The two tablets are out in the market as the latest competitors to Microsoft’s Surface Pro family and products like HP’s Spectre x360. High-end convertibles are all the rage now, and it is easy to see why given their great performance and relative affordability.
Manufacturers showed people at Computex that this trend was going nowhere anytime soon, with ASUS and Acer unveiling new devices of this category at the Taiwan event.
The Latitude has monstrous specs, but the iPad Pro has a better display
Dell’s new Latitude 5825 2-in-1 is powered by an Intel Core i7-7600U, while the iPad Pro 10.5 packs an A10X Fusion chip designed in-house by Apple. It needs to be said, though, that Apple’s is technically just a tablet while Dell’s device is supposed to double as a laptop.
That said, the new iPad Pro is considerably faster than other devices in its category, even beating last year’s MacBook Pro in some tests. The Latitude 5825, on the other hand, seems to shine as well but not as bright.
The Retina Display on the iPad Pro measures 10.5 inches across, has 2224 x 1668 resolutions, and supports multi-touch gestures. The touch LCD on Dell’s Latitude, however, has just FHD 1920 x 1080 resolutions.
With top specs, the 5825 2-in-1 carries 16 GB of RAM and 1 TB of SSD storage, while Apple’s latest iPad has 4 GB of RAM in all models and can store as much as 512 GB of data.
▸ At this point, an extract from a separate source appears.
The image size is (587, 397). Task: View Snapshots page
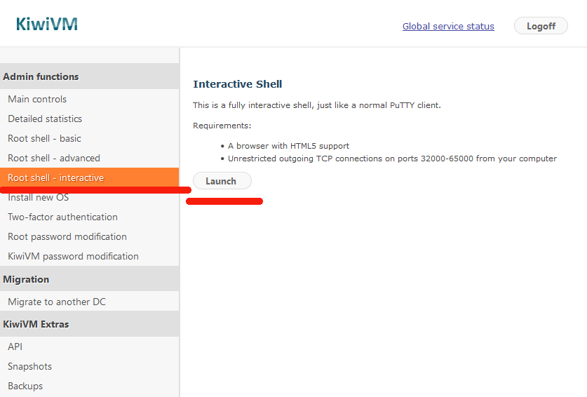pyautogui.click(x=29, y=366)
The iPad Pro has amazing cameras and a decent battery
Apple’s iPad Pro has a 12 MP, 4K-capable camera on the back that rivals previous generation devices of its lineup and even current iPhones. On the front, the iPad has a 7 MP FaceTime camera ready to capture 1080p video at 30 or 60 fps.
Meanwhile, Dell’s Latitude 5825 has a 5.7 MP rear shooter and a 3.7 MP camera on the front for selfies. Not the greatest, but better than other devices of its category by other Windows-based manufacturers.
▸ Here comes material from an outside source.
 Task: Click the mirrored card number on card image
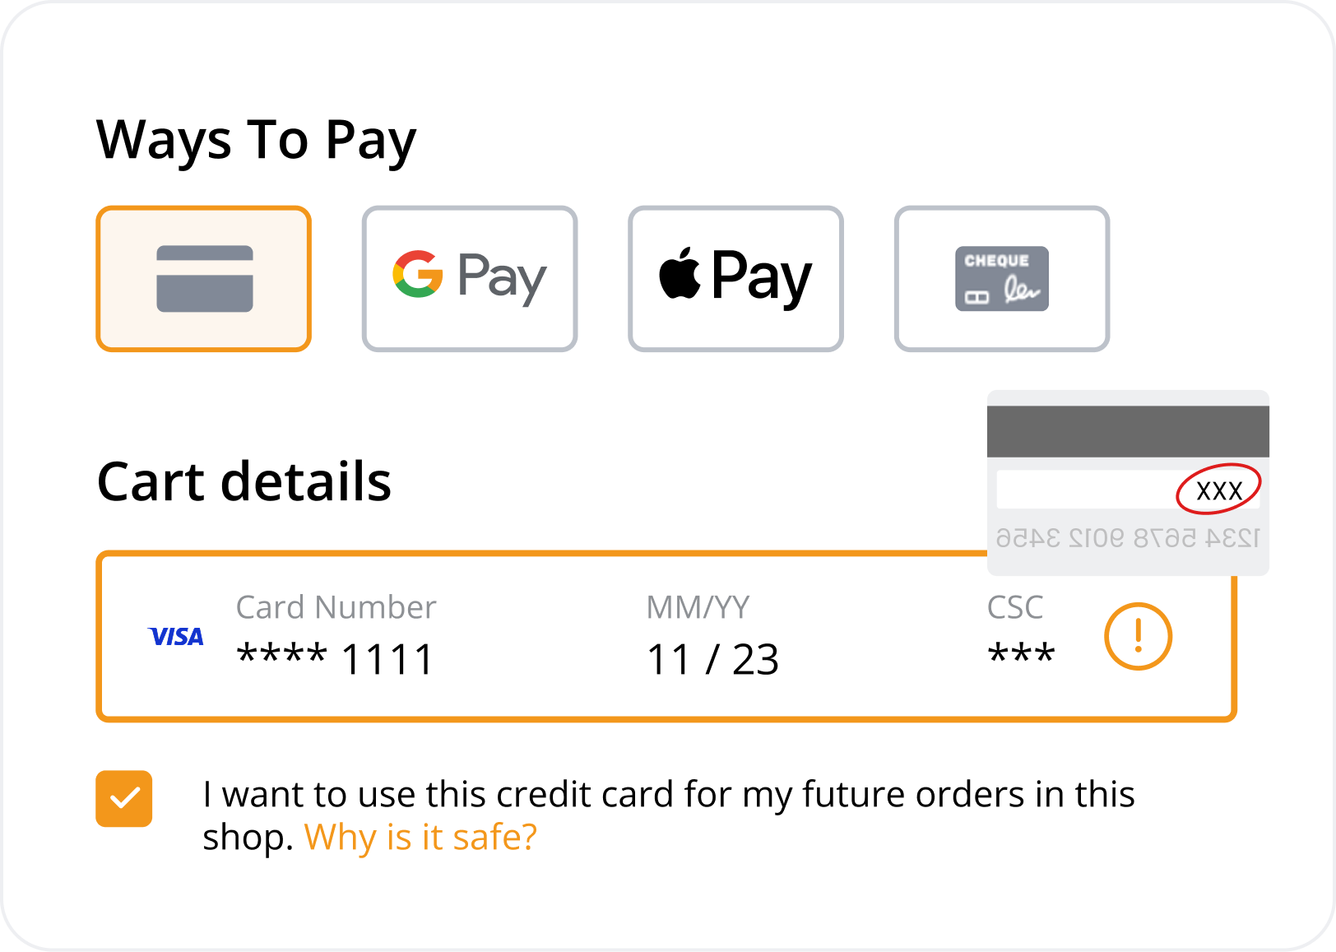[1127, 538]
The Latitude wins in connectivity, though, offering a full array of ports including two Display Ports over USB-C and two different card readers versus the iPad’s sole Lightning port.
Both tablets offer Wi-Fi and SIM model configurations, but out of the two, Apple’s has the best battery life. It can last 9 hours on average in contrast to Dell’s 6 hours of continuous performance. Fingerprint readers are present on both devices as well.
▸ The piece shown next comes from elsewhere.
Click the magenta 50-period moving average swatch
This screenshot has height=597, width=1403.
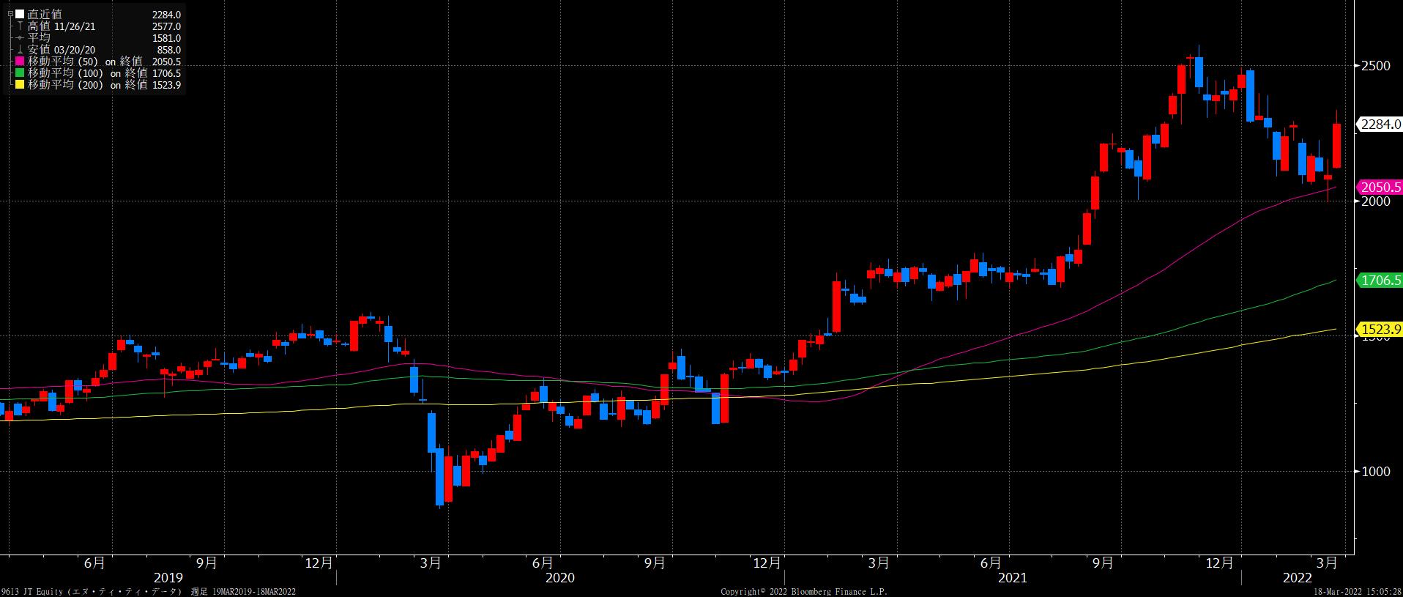pyautogui.click(x=20, y=62)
Dell’s Latitude is much more expensive than the iPad Pro
Opting for the configurations with the highest specs possible, Apple’s new iPad Pro 10.5 comes out as the winner at $1,049 and around $1,200 if you add accessories like the keyboard and the Apple Pen.
Dell’s Latitude 5825 2-in-1 costs a whopping $1,469 with top performance components, an option that leaves it out of the seemingly accessible range it starts at. The iPad’s starting price is $649, and the Latitude’s is $899, still a wide margin.
Apple’s iPad Pro, however, is best suited for content creators looking to get the same performance on their tablets as they do on their workstations, while Dell’s 2-in-1 is for executives and enterprise customers who want a solidly built laptop they can carry around without compromising much.